私は大学進学で上京して以来、20年余り東京で暮らしていますが、いまだに津軽弁が抜けきらない…というよりも、少し意識的に(誇りを持って!)方言を直さずに生活してきました。それでも、たまに青森に帰省すると、自分の話す言葉、とくにそのイントネーションが、無意識のうちに標準語に感化されていることを感じていました。
 

 そんな私ですが、2年程前に初めて子どもを授かりました。今は日々、子育てに奮闘しているのですが、その中でふと不思議に思うことがありました。それは、我が子に話しかける時、なぜだか普段にも増して方言を使ってしまう、無意識に訛りが強く出てしまう、ということです。
 皆さんは、「マザリーズ」という言葉をご存じでしょうか。
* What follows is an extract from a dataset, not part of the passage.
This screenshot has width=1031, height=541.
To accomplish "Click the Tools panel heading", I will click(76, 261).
マザリーズとは、大人が乳幼児に話しかける際に自然と表れる「独特な話し方」のことです(現在では「IDS(対乳児発話)」という語も用いられます)。マザリーズには、高い声、豊かな抑揚、ゆっくりとしたテンポ、繰り返しの多用などの特徴があります。子どもたちはマザリーズで話しかけてもらうのが大好きで、その声に応えようと自身も盛んに声を出し、大人とのやり取りを楽しむようになります。
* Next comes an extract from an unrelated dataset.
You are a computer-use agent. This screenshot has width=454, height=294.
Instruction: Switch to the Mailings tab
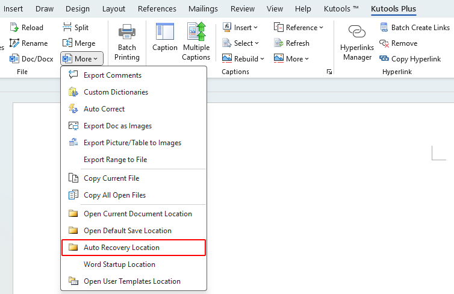[203, 9]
 マザリーズに見られる特徴が、子どもに向き合う大人の側に「自然と表れる」というところがポイントです。育児の最中に無意識に出てくる方言、強い訛り(豊かな抑揚)は、きっと私の中のマザリーズなんだ、と考えると、合点がいきました。

 方言で我が子に話しかける時、私は自身の幼少期を思い出します。両親や祖父母、幼稚園の先生をはじめ、周囲の大人たちが自分に注いでくれた「声による愛情」「言葉による愛情」を心の深いところで再認識し、我が子の育児を通して、それを追体験しています。
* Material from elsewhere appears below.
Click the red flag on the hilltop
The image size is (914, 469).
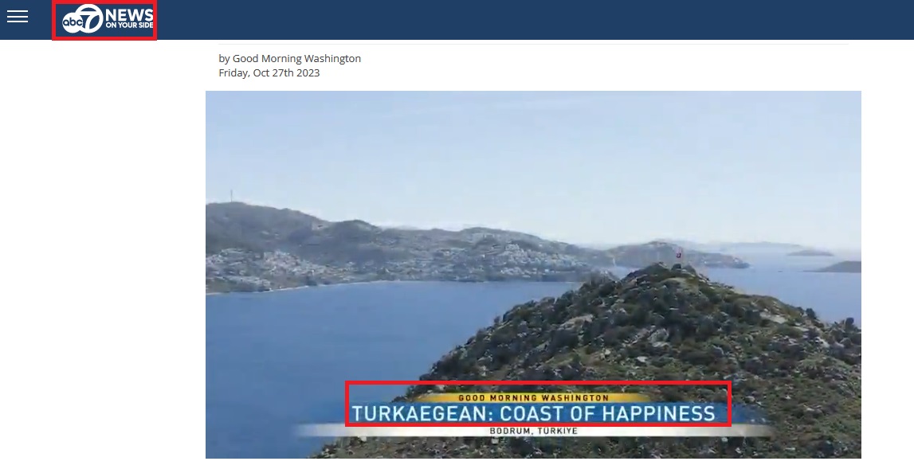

 よく考えてみると、マザリーズは非常に音楽的だと思いませんか。単なる意味伝達、情報伝達を行うための乾いた言葉、大人同士の平坦な会話とは異なり、高い声でゆっくりと、繰り返しを多用しながら、豊かな抑揚で優しく子どもに語りかける…。それはまさに、「歌」へと通じる瑞々しい声の表現、生きた言葉の表現に他ありません。
 

私にとって津軽弁は、ただの言葉、ましてや恥ずべき方言などではなく、幼少期に大人たちから注いでもらった愛情を証しする、心の歌なのです。その歌は今も私を励まし、支え続けてくれています。
温かな愛情に満ちた、生きた言葉で子どもたちに語りかけ、歌いかけることのできる、そんな保育者を一人でも多く育てていけるよう、これからも努めていきたいと思います。